TASK DIRECTIONS: The line containing "Open the channel 2 notes list icon" and every line after it through the end of the records: return those exactly, and nothing more.

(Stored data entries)

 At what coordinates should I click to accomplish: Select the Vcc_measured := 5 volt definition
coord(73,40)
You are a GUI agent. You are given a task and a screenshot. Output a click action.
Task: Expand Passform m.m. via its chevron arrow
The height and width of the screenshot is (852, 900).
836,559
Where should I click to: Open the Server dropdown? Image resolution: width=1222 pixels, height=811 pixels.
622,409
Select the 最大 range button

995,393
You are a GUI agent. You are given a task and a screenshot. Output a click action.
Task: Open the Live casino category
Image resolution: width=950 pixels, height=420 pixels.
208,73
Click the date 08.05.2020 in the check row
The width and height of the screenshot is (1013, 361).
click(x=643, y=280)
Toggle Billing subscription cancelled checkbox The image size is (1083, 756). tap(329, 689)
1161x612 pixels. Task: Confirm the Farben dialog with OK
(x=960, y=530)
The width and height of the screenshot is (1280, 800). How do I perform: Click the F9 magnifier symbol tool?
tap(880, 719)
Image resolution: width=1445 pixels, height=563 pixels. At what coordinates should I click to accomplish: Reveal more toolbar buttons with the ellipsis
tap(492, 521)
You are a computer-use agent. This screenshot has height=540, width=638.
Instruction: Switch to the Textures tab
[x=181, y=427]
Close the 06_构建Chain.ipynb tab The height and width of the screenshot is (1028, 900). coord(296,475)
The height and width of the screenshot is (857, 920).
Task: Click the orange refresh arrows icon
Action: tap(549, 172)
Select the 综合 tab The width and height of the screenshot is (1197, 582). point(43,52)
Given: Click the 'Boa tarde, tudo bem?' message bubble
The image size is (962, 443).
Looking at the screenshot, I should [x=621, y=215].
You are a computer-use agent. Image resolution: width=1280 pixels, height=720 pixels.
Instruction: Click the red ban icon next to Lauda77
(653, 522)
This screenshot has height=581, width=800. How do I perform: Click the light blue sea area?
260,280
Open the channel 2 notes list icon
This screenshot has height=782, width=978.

RESULT FOR THIS EXERCISE:
Open the channel 2 notes list icon
This screenshot has height=782, width=978.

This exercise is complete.